In this manuscript, authors try provide evidence which suggests EGCG can be a beneficial molecule for targeting inflammatory pathways in cytokines storm resulting from COVID-19 infection. They emphasize that COVID-19 transcribed genes such as PLPro may be worth targeting. They also consider if EGCG can be used as a therapeutic intervention for SARS-CoV-2, as a molecule which interact with SARS-Co-2 PLPro enzyme and inhibit further process of viral infection.

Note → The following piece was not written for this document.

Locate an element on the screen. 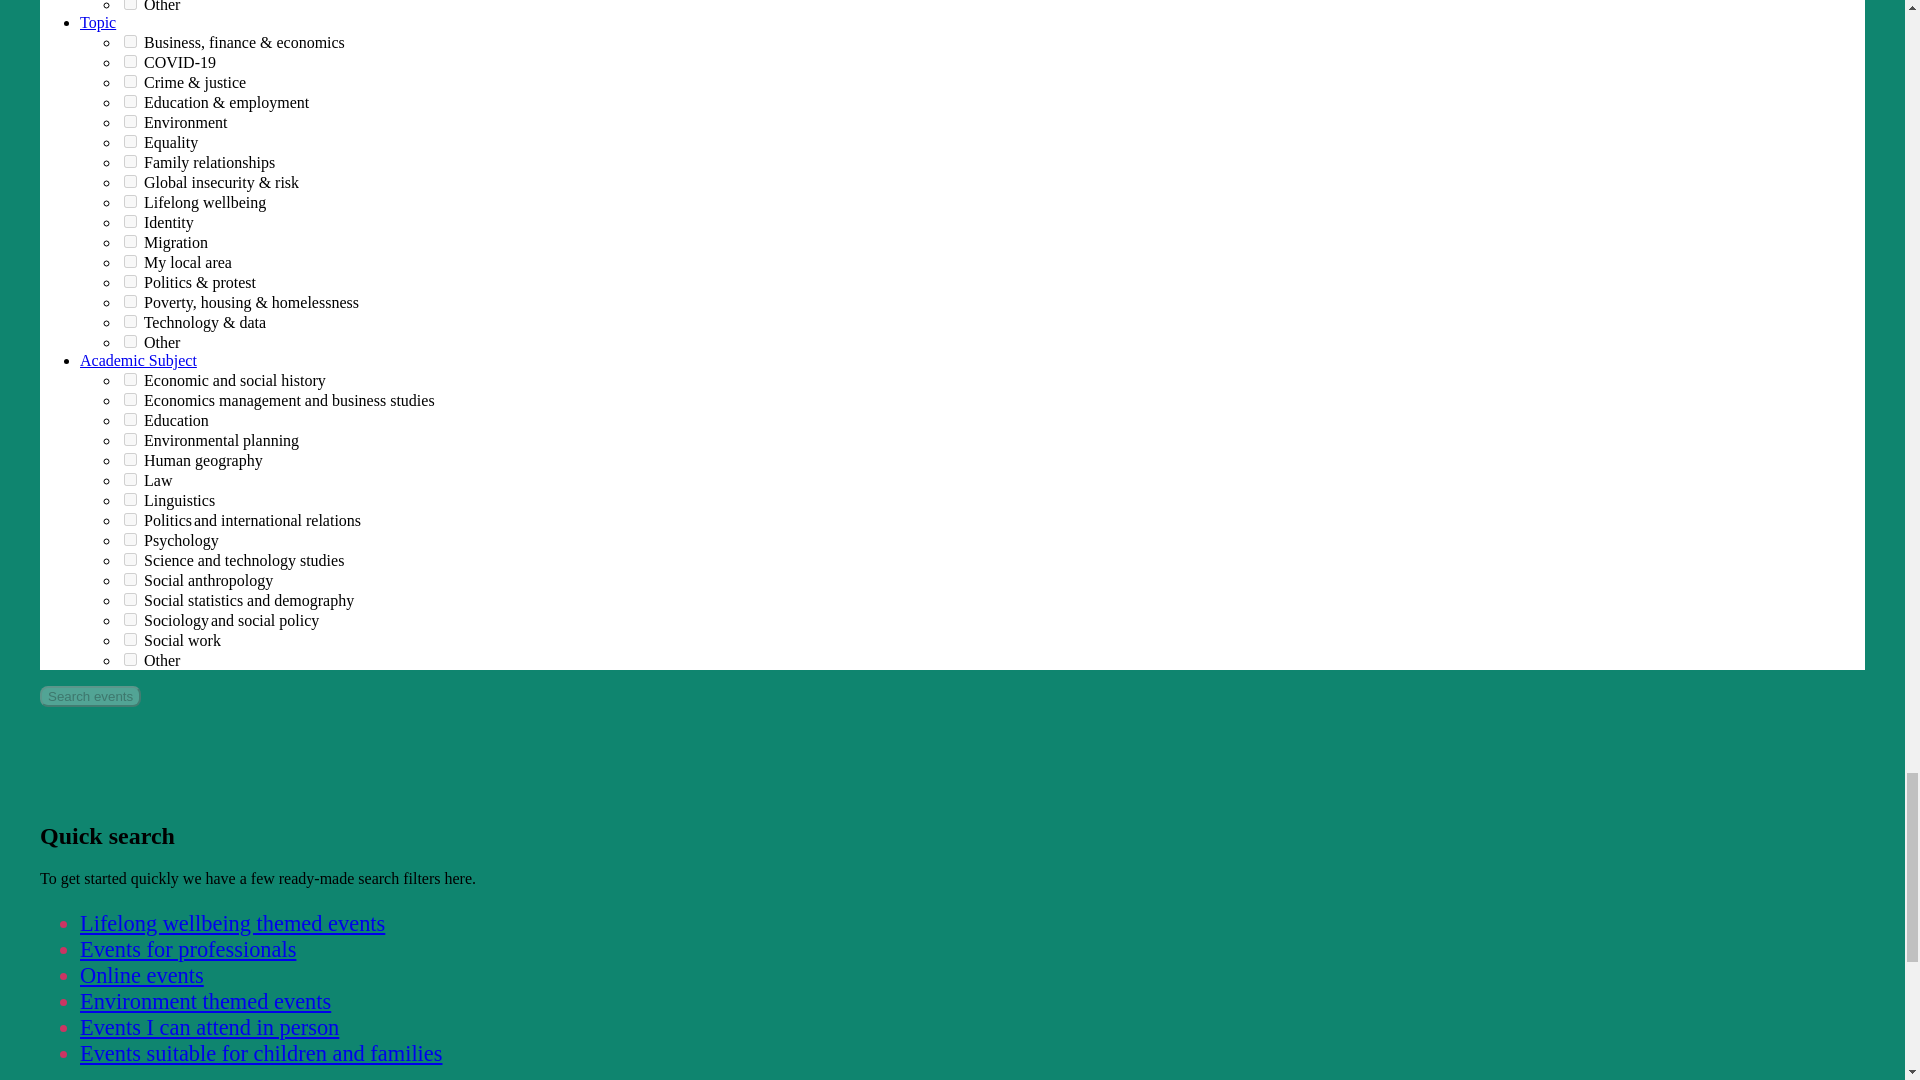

The manuscript is very interesting, it provide many information about inflammation  associated with COVID-19 pathobiology and possible targeting by catechins. There is also insight in initial cellular events of COVID-19 and the role of PLPro. Almost all manuscript is the overeview (line 87) of literature data concerning those topics.  Finally,  at the end of their work there are the molecular docking results of the binding of various catechins to PLPro. These are very important results but there are also known other proteins which are able to interact with  EGCG (e.g. Spike Glycoprotein of SARS-CoV-2: Tallei TE, Scientifica (Cairo). 2020 Dec 23;2020:6307457. doi: 10.1155/2020/6307457. eCollection 2020.), as was also made by molecular docking. But authors do not mention about it. The should also indicate any other possible interaction of EGCG because it is possible that this compound and other catechins can interact with human proteins what would not be beneficial. Was there any microarray experiment performed to check this possibility?

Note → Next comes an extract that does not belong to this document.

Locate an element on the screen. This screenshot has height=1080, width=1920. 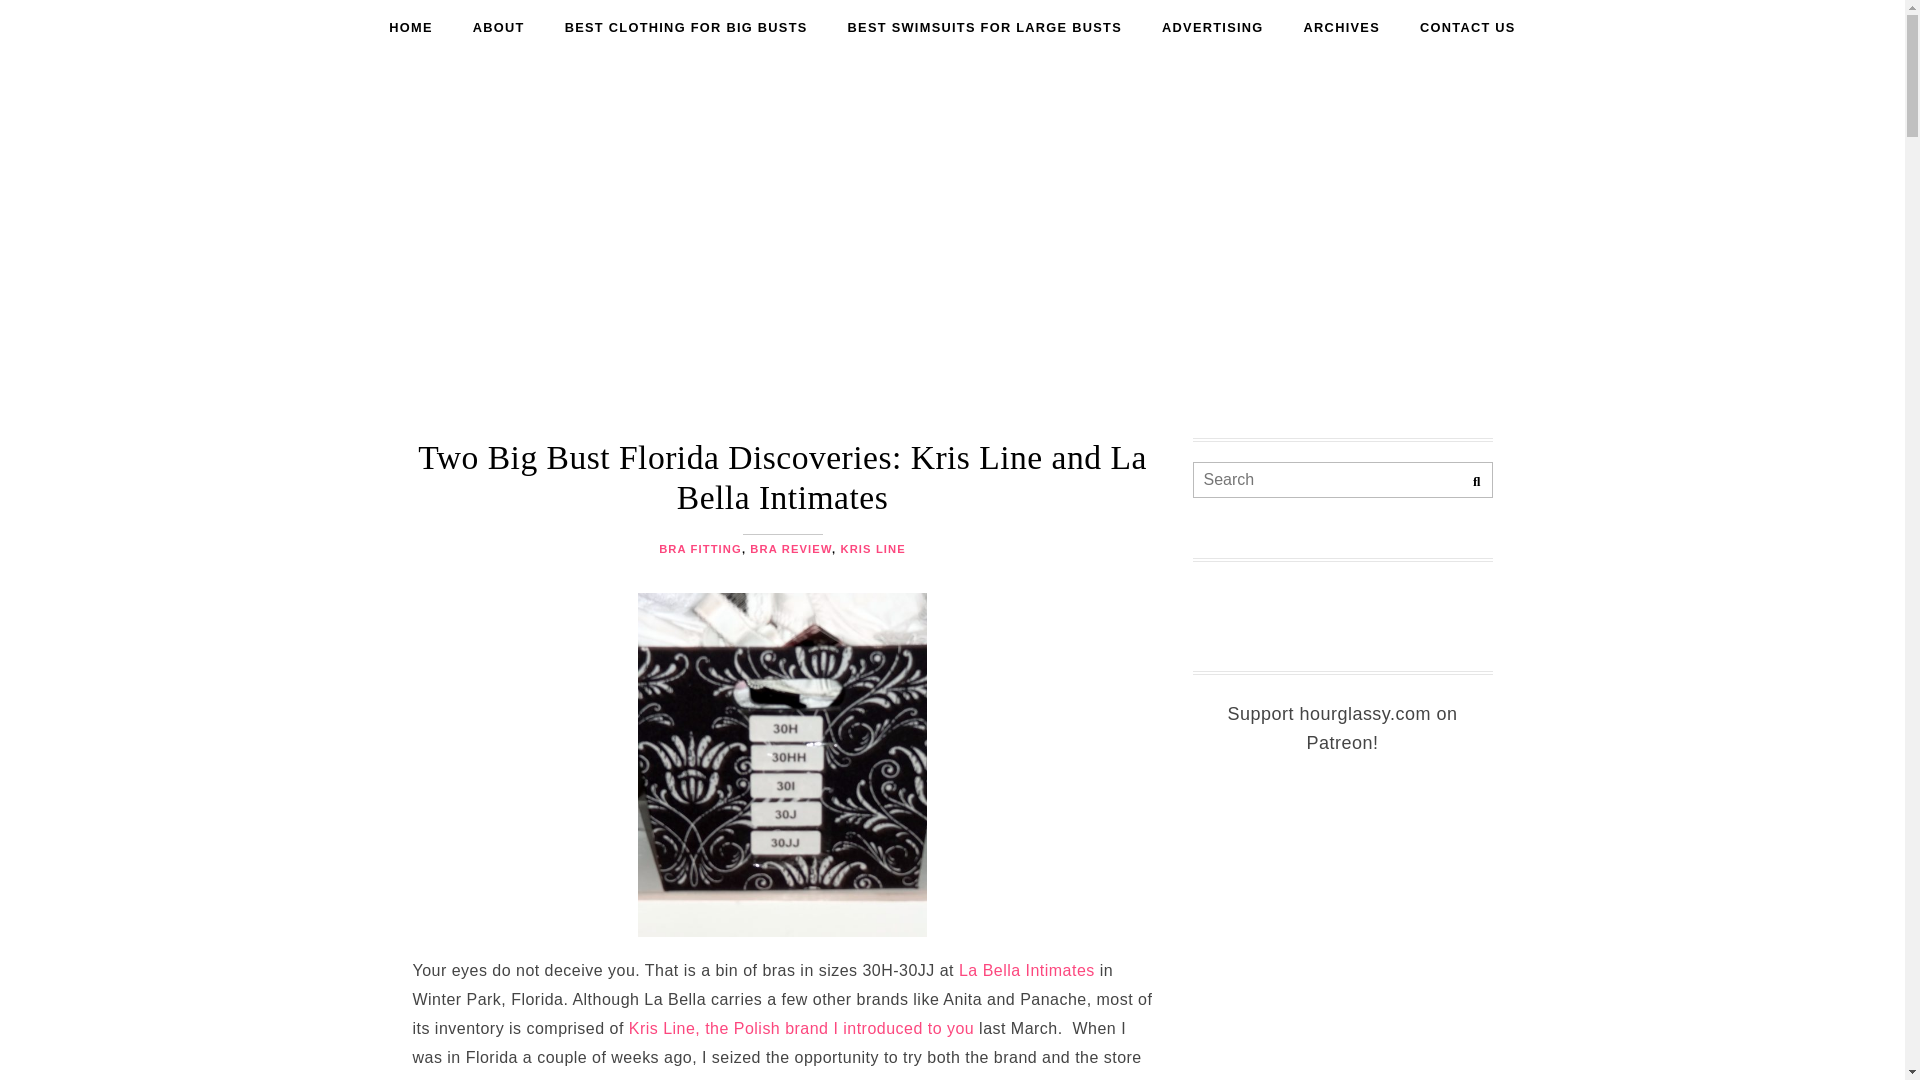
BEST SWIMSUITS FOR LARGE BUSTS is located at coordinates (984, 28).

Additional minor comment is that is mess with abbreviations. Sometimes they appear when the new name appears the first time, sometimes it never appear and sometimes it appear later. Because the article is rich in the short names of different compounds and proteins, the best would be the additional paragraph with the explanation of the abbreviations only.

Author Response

Comment 1: In this manuscript, authors try provide evidence which suggests EGCG can be a beneficial molecule for targeting inflammatory pathways…..

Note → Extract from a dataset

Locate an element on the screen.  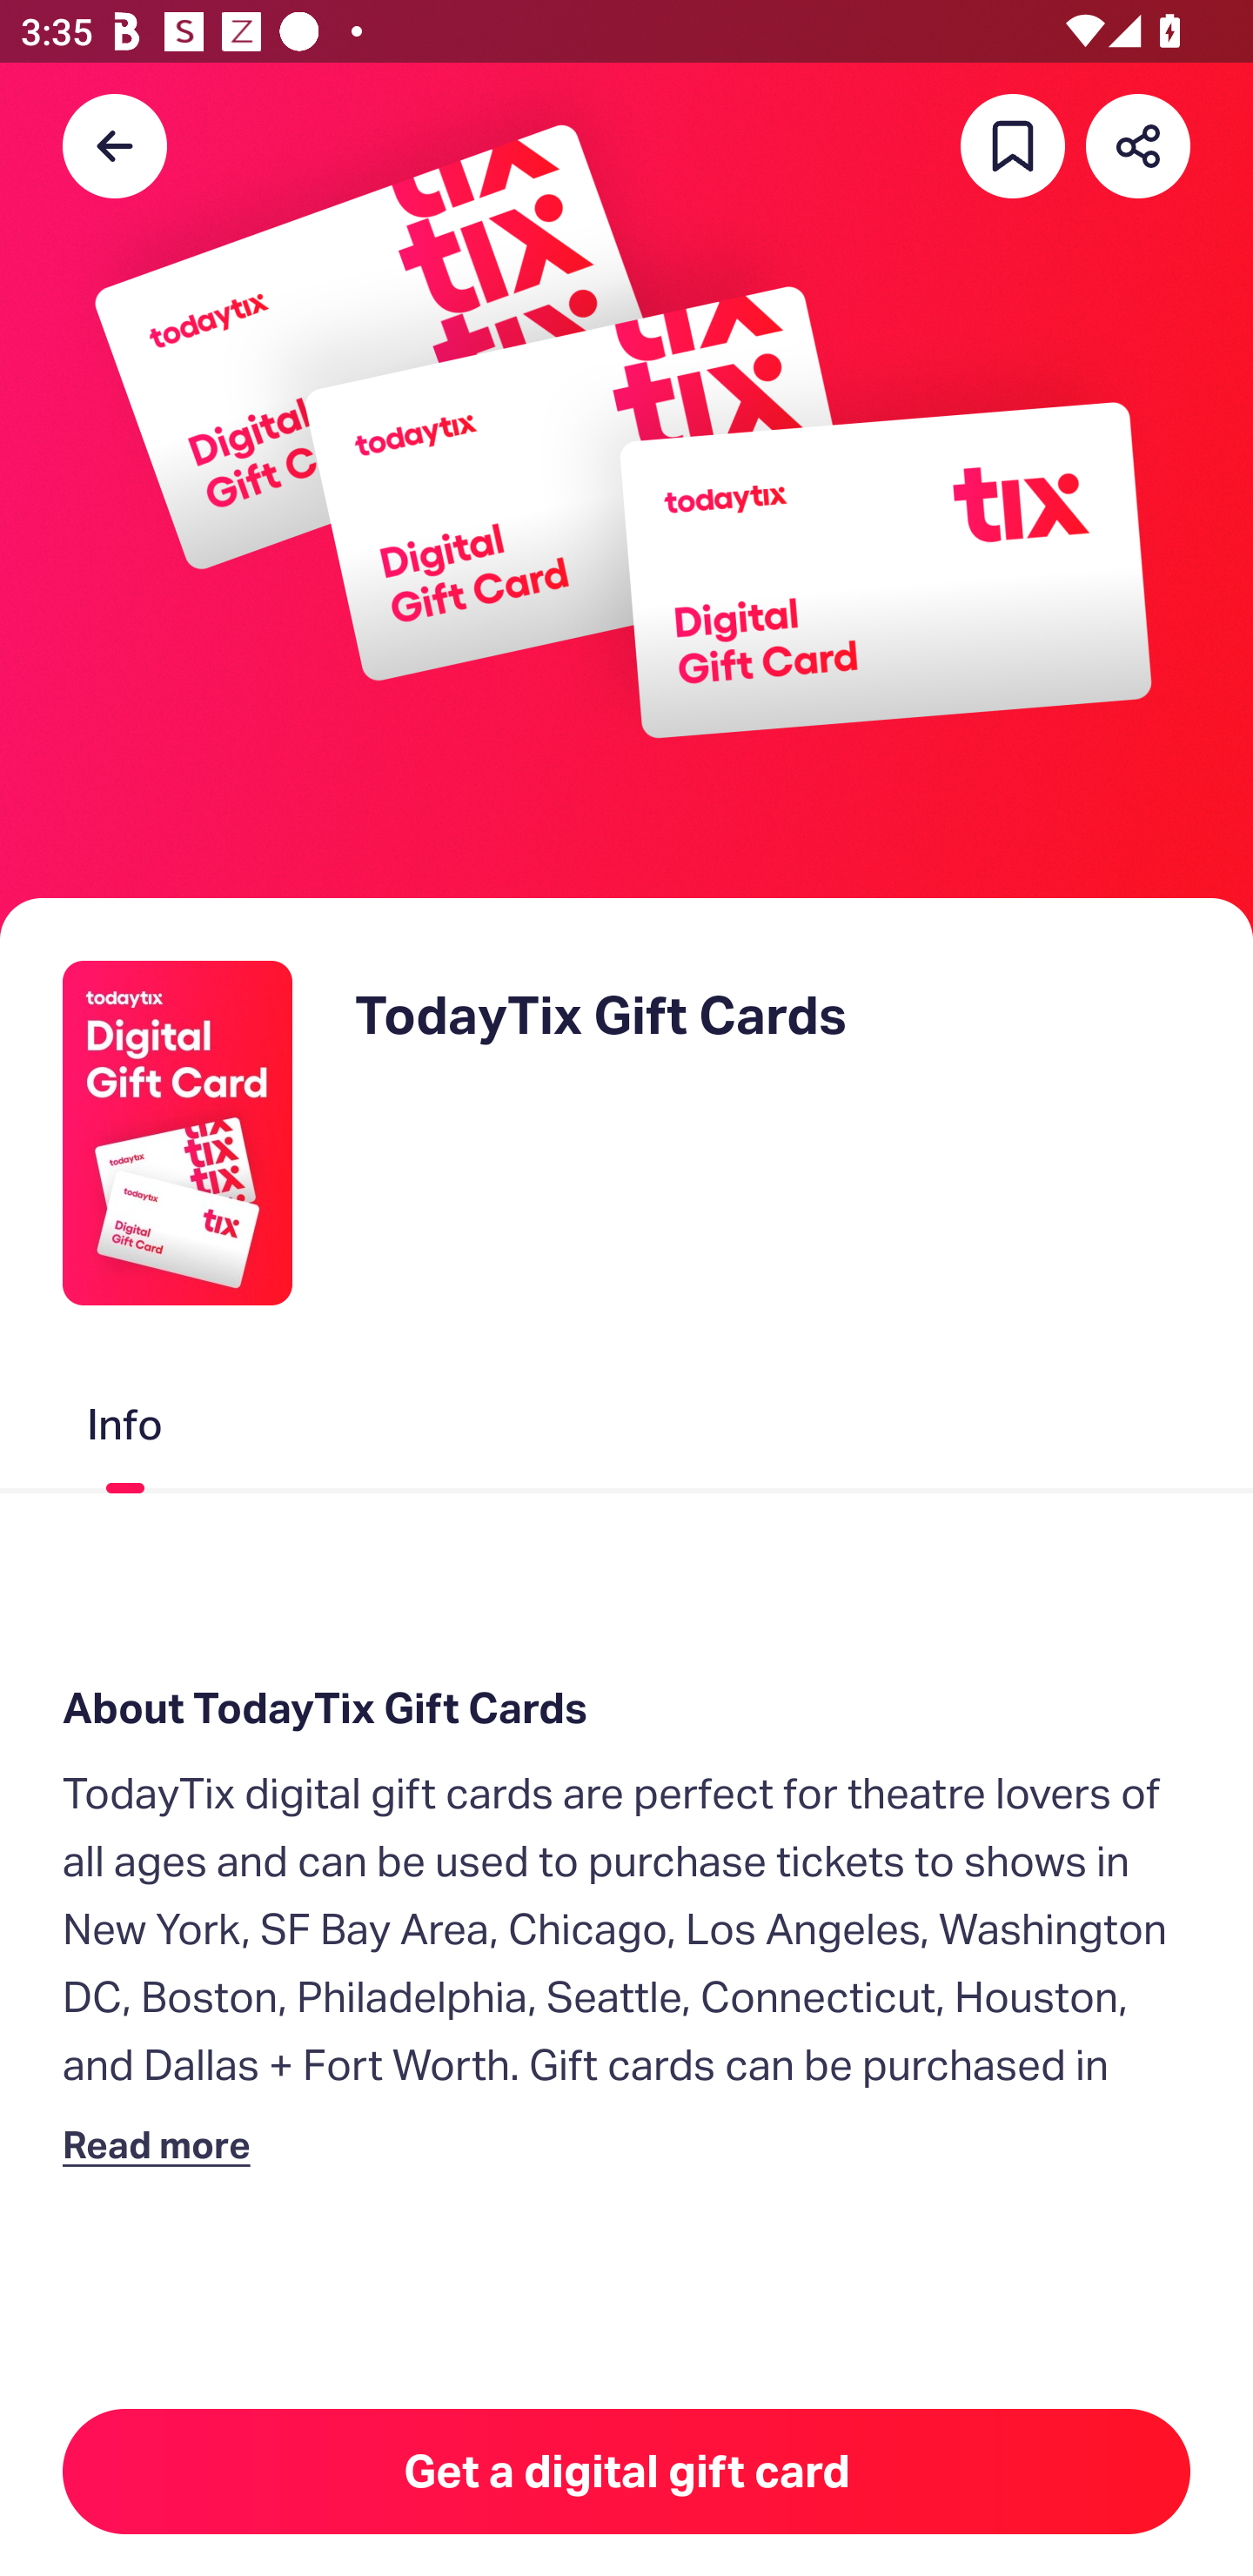
Get a digital gift card is located at coordinates (626, 2472).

Author’s reply: Thank you for the detailed read and encouraging words. We strongly believe PLPro should be utilized as a bonafide new therapeutic target. 

Comment 2: “These are very important results but there are also known other proteins which are able to interact……..” 

Author’s reply: The interactions of EGCG with other SARS-CoV-2 viral proteins has been included in the revised manuscript in lines 95-97. However, we did not focus on the interaction of EGCG with the S protein since the spike protein has been mutating, giving rise to different strains of SARS-CoV-2, and might not be an effective druggable target in the long term.

Comment 3: “The should also indicate any other possible interaction of EGCG because it is possible that this compound……..” 

Author’s reply: This has been addressed in lines 520-523 of the revised manuscript. Although EGCG has been reported to have adverse effects at high doses, the low oral bioavailabity of EGCG makes it a potential therapeutic to be explored for COVID-19 amelioration.

Comment 4: “Was there any microarray experiment performed to check this possibility?”

Author’s reply: We have not performed any microarray experiments to check the possibility of how EGCG interacts with other human proteins adversely.

Comment 5: “Additional minor comment is that is mess with abbreviations. Sometimes…..”

Author’s reply: We have included the abbreviations when the new names appear for the first time in the entire revised manuscript. Additionally, we have included a new Section 5 in the revised manuscript with all the abbreviations in order of their appearance as suggested by the reviewer.